If you are ever looking around for proof that men and women are wired differently, Romance Novels are just the ticket. I have an aunt who spent her entire working life as a librarian. Occasionally, we would get a box of books that she had skimmed from the pile that was slated for destruction/recycling. Many of these were Romance Novels.
I had free access to piles and piles of romance novels for decades and I have never read one.

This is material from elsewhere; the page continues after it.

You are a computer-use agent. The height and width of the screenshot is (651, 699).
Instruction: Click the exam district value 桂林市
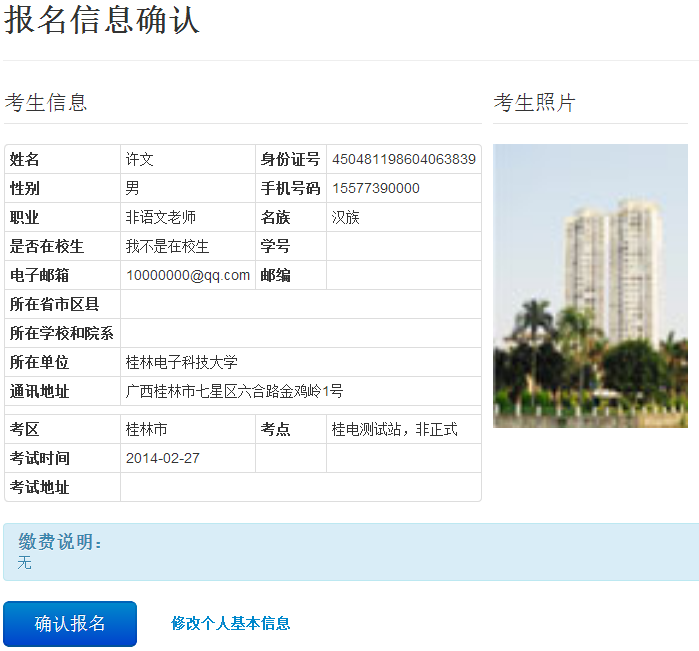(147, 429)
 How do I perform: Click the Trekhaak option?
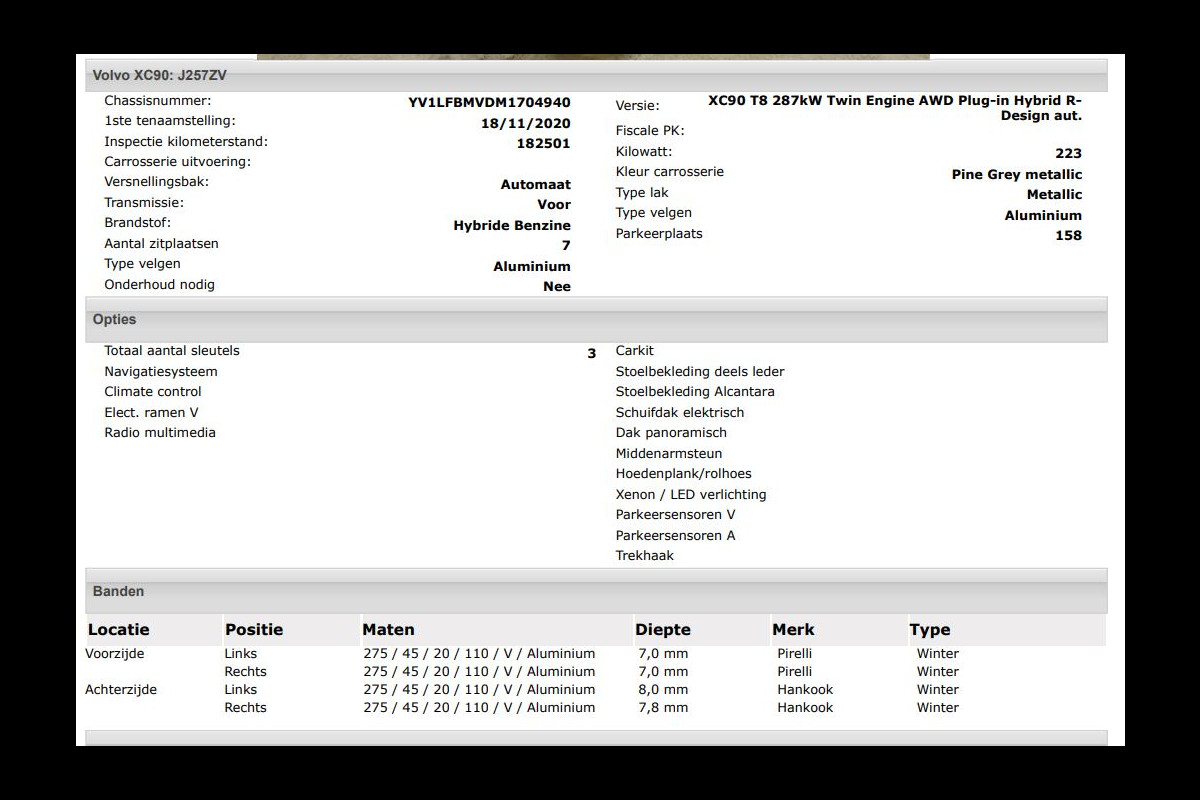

I read the back covers. I did the age old adolescent trick of opening used books to the spot that opened most easily. That’s how you find the dirty parts. It worked for 1984 (that was more fraught than it was titillating). I may have read a few pages here and there out of curiosity, but I never actually dove in to a romance. I understand the concept of vicariously enjoying romance and these novels effectively accomplish this.
I read the Westerns and the Science Fiction and the Memoirs. It was rare for me to read a mystery. It may be that I stayed away from the genres that were notoriously habit forming. As a consequence, I am not in the habit of reading books at all. I read 3-4 books this year and that was really surprising to me. I started obtaining books to have with me when I was held up in airports and I find myself binging on them after my trips.
I do not have any aversion to the concept of romance. I sat on a bench at a lookoff just last evening watching the sun set with my love. There was also a long walk.
One of the most intense romantic moments involved me sitting up in bed playing guitar and singing and having my lover embrace me from behind and press her face between my shoulders. The song is a bit emotional and at one point there were tears running down my spine. I am including the words below. They were written by an Australian Poet.
The colours of the setting sun
Withdrew across the Western Land-
He raised the sliprails, one by one,
And shot them home with trembling hand ;
Her brown hands clung - her face grew pale-
Ah! quivering chin and eyes that brim!-
One quick, fierce kiss across the rail,
And, ‘Good-bye, Mary!’ ‘Good-bye, Jim!’
Oh, he rides hard to race the pain
Who rides from love, who rides from home;
But he rides slowly home again,
Whose heart as learnt to love and roam
A hand upon the horse’s mane,
And one foot in the stirrup set,
And, stooping back to kiss again,
With ‘Good-bye, Mary ! don’t you fret !
When I come back ‘ - he laughed for her-
‘We do not know how soon ’twill be;
I’ll whistle as I round the spur -
You let the sliprails down for me.’
She gasped for sudden loss of hope,
As, with a backward wave to her,
He cantered down the grassy slope
And swiftly round the dark’ning spur.
Black-pencilled panels standing high,
And darkness fading into stars,
And, blurring fast against the sky,
A faint white form beside the bars.
And often at the set of sun,
In winter bleak and summer brown,
She’d steal across the little run,
And shyly let the sliprails down,
And listen there when darkness shut
The nearer spur in silence deep,
And when they called her from the hut
Steal home and cry herself to sleep.
And he rides hard to dull the pain
Who rides from one that loves him best….
And he rides slowly back again,
Whose restless heart must rove for rest.